Realtors group: Sales overstated by about 3 million
The National Association of Realtors said Wednesday that, since 2007, it had overstated sales of previously owned homes by about three million. Between 2007 and 2010, actual sales were 14.3 percent less than reported, the group said, while in 2010, there were 14.6 percent fewer sales.
The National Association of Realtors said Wednesday that, since 2007, it had overstated sales of previously owned homes by about three million. Between 2007 and 2010, actual sales were 14.3 percent less than reported, the group said, while in 2010, there were 14.6 percent fewer sales.
The association was quick to say, however, that the discrepancy - created primarily by outdated methodology and by an unanticipated drop in the number of Americans trying to sell their homes themselves - did not affect local numbers or prices over the last four years.
The group's chief economist, Lawrence Yun, attributed the discrepancy to divergence that developed over time between sales reported by multiple listing services throughout the country and those determined by a Census Bureau benchmark.
About half the revision is the "result solely from a decline in for-sale-by-owners, with more sellers turning to real estate agents when the market softened," Yun said.
Some listings appeared on more than one multiple listing service, he said, adding that "issues related to house-flipping also contributed to the downward revisions."
"From a consumer's perspective, only the local market information matters, and there are no changes to local multiple-listing-service data or local supply-and-demand balance, or to local home prices," Yun said.
Prudential Fox & Roach senior vice president Steve Storti said data used to compile its monthly HomExpert Market Report for the eight-county Philadelphia region are "as accurate as the input directly into the multiple listing service from the brokers in the market." Figures supplied by HomExpert formed the basis of The Inquirer's Home Price Survey in October.
"There is no chance of mass inaccuracy with this kind of direct analysis, in which you can drill down to the individual transactions that make up a data point," Storti said.
The Realtors' national data are based on estimates of all preowned-home sales, even when real estate agents are not involved.
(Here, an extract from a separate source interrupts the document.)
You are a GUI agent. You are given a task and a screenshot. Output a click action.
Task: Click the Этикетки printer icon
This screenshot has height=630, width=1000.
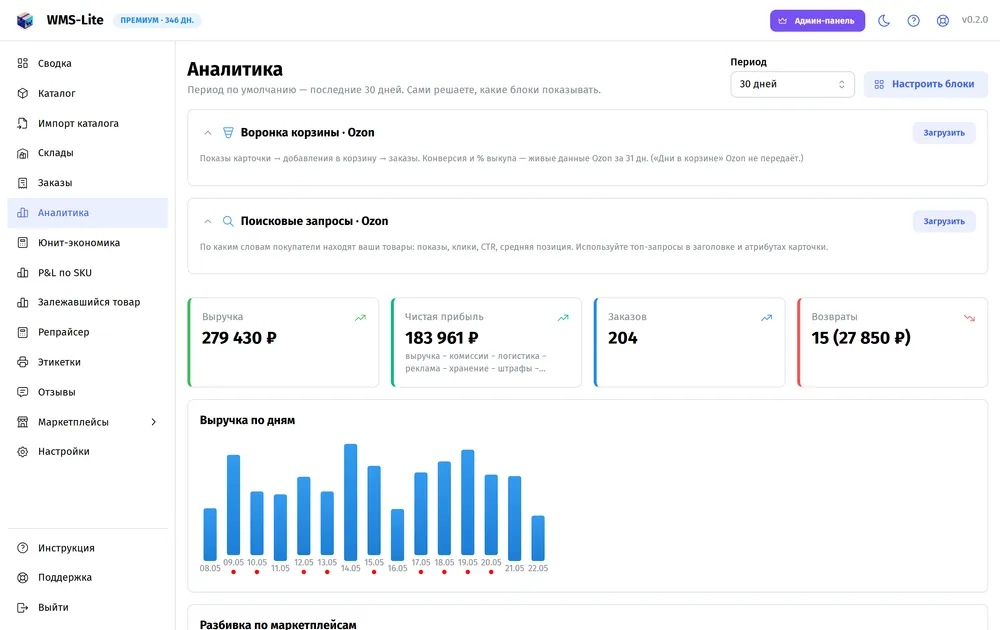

HomExpert limits data to brokers' transactions and uses exact numbers, not estimates.
For November, HomExpert reported sales in the eight-county region totaling 3,118, 9.8 percent higher than the 2,800 sold in the same month in 2010. There were 3,022 sales in October, an increase of about 3 percent month to month, HomExpert said.
Nationally, with the revisions in place, the Realtors group reported a 4 percent increase in sales in November above October's levels, 12.2 percent higher than the same month in 2010.
In a news conference Wednesday, Yun said that the process by which the association measures sales was based on 2000 census data, and that "it was time for a 'rebenchmarking.' "
Retooling the methodology has been under way for a year and a half, he said, and will be done annually.
Why did the Realtors wait so long?
Philadelphia economist Kevin Gillen said an economic model such as this one is typically modified only if its "performance has relatively degraded" compared with the way it worked previously.
"One of the primary reasons that so many models failed to predict not only the housing bubble, but the performance of the housing market after the bubble burst, is that such an event has never happened before," Gillen said.
Forecast models are built from past data, he said, and "the model will only work very well if the future looks a lot like the past."
Although observers outside the housing industry had questioned the sales numbers, it was not until February that real estate data provider CoreLogic said the Realtors' group was overestimating sales of previously owned homes by 15 percent to 20 percent.
For example, in its February report on sales, CoreLogic said unsold inventory on the market in November 2010 represented a 16-month supply, while the Realtors group said it was only 9.5 months' worth.
IHS Global Insight economist Patrick Newport emphasized that "the revisions did not alter trends," just adjusted the levels of sales.
"This does not mean that the new numbers have accurately captured the trends," he said. "We can only hope they do."
Holland, Bucks County-based economist Joel L. Naroff said the Realtors' sales revision was "in sync with the larger decline in gross domestic product during the recession that was reported by the Bureau of Economic Affairs."
"In other words, the meteor that cratered the housing market was a lot larger than initially estimated," Naroff said, adding, "And you thought the dinosaurs had problems?"